Print every entry exactly as written and exclude all images.

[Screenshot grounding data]
------

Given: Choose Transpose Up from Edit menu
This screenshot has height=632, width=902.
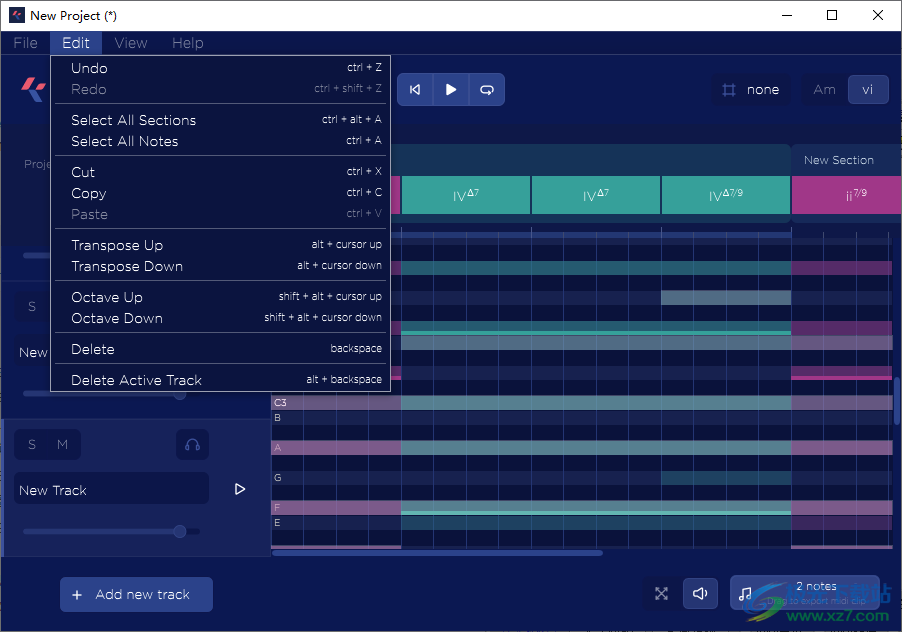Looking at the screenshot, I should pos(117,245).
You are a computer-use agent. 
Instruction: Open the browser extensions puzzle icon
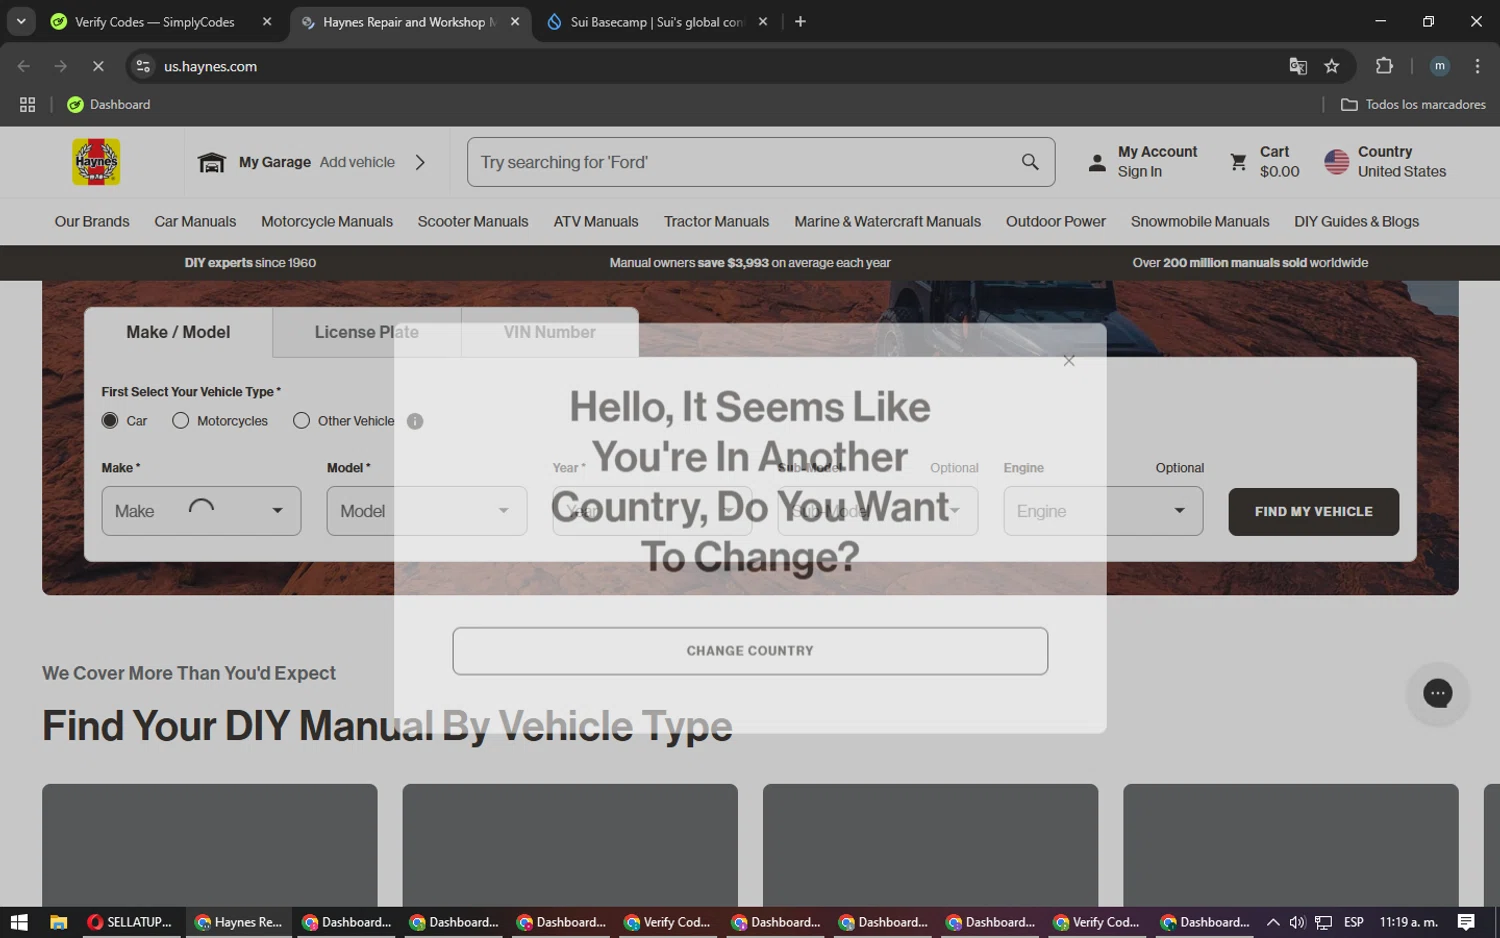[1384, 66]
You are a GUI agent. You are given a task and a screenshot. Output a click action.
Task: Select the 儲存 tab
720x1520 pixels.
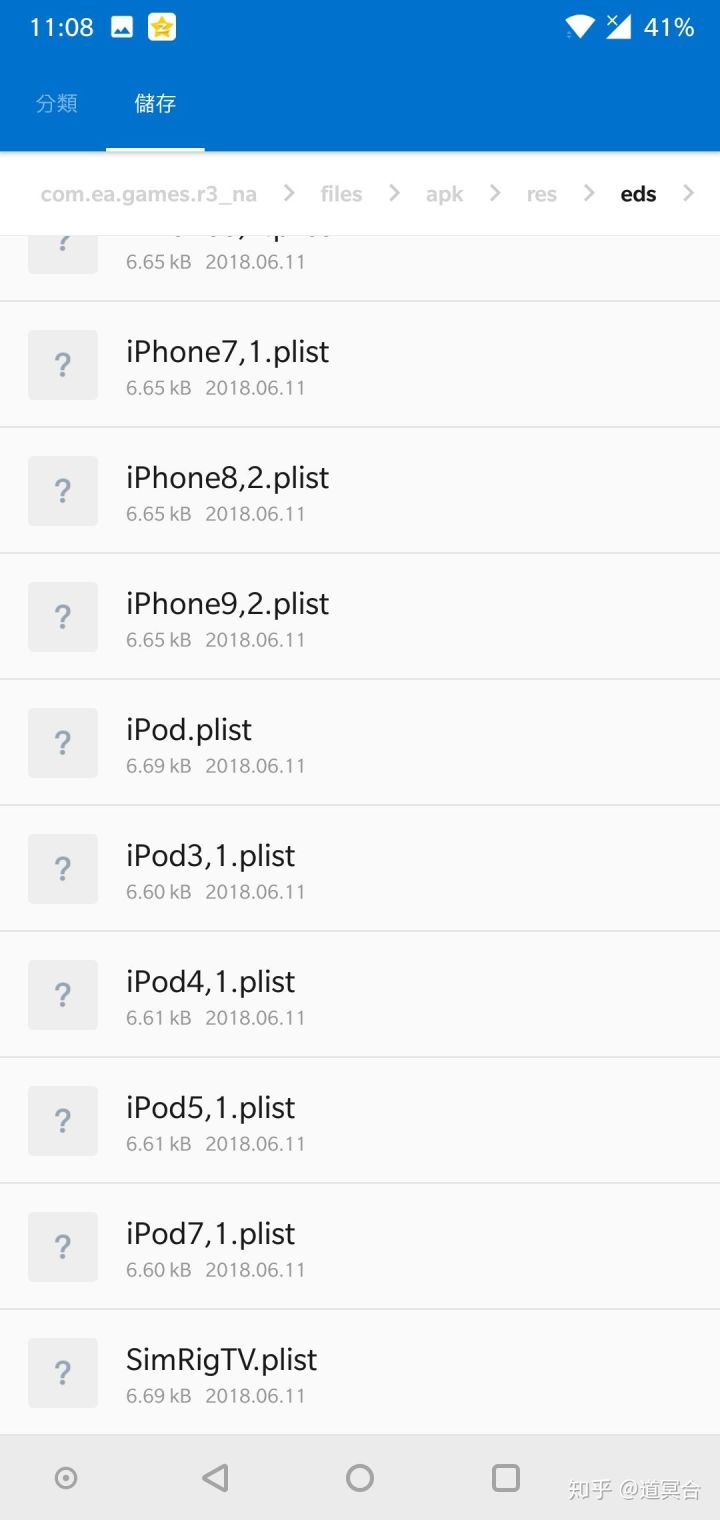[155, 104]
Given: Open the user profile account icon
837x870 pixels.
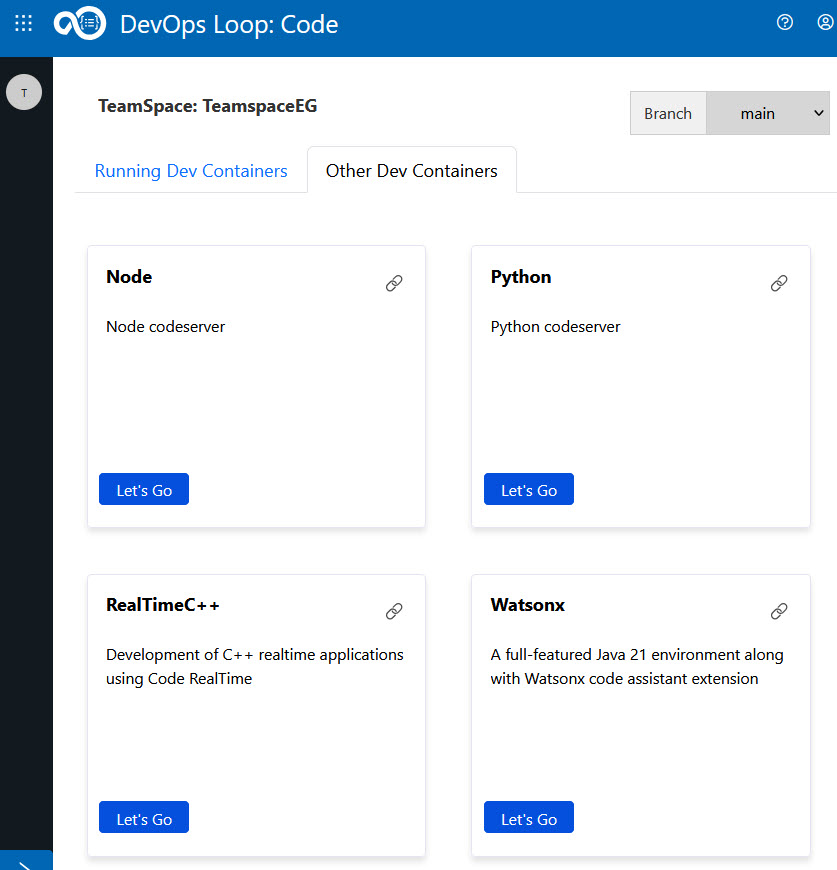Looking at the screenshot, I should [824, 23].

------

RESULT FOR THIS TASK ▸
Given: Choose Transpose Up from Edit menu
This screenshot has height=632, width=902.
Looking at the screenshot, I should pos(117,245).
You are a computer-use agent. 
Instruction: Open the browser extensions puzzle icon
[1384, 66]
You are a GUI agent. You are given a task and a screenshot. Output a click action.
Task: Select the 儲存 tab
720x1520 pixels.
[155, 104]
Given: Open the user profile account icon
837x870 pixels.
Looking at the screenshot, I should [824, 23].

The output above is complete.